(Collected data entries)
* * * * * * *

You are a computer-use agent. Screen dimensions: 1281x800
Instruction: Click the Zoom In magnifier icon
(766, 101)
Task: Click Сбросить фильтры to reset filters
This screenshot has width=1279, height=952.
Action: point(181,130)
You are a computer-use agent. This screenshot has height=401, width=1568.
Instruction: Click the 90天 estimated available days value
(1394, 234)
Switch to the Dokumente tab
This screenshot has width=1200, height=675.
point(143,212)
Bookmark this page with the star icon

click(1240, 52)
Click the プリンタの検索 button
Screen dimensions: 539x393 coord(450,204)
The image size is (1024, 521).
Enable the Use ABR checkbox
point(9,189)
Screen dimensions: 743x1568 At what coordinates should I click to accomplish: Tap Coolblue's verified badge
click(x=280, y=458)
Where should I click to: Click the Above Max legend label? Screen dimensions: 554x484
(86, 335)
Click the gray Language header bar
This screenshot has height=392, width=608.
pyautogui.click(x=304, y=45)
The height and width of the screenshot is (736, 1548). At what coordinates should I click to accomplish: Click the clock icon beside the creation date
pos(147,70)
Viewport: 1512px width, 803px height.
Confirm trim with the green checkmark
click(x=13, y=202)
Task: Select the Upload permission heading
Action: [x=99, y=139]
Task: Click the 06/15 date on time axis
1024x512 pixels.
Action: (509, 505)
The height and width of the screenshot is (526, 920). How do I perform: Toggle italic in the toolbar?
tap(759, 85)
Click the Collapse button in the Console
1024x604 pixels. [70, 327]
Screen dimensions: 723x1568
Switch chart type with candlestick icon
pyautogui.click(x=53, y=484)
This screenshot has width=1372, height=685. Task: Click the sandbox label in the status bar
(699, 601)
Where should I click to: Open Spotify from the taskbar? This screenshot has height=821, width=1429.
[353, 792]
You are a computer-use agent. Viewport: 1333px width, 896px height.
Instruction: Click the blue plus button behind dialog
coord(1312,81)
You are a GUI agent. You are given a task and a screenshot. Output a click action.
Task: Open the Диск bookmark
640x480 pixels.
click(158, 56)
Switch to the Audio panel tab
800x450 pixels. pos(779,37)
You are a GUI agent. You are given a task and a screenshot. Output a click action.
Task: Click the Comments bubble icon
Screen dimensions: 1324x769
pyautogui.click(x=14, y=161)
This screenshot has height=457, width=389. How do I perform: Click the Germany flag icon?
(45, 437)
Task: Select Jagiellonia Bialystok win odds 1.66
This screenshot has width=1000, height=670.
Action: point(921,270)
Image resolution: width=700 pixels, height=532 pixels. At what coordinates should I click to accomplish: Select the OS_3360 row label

* * * * * * *

## Your instructions
Where a line of the data contains "Viewport", include it in the tally, and answer with the tally alone.

## Solution to the exercise
2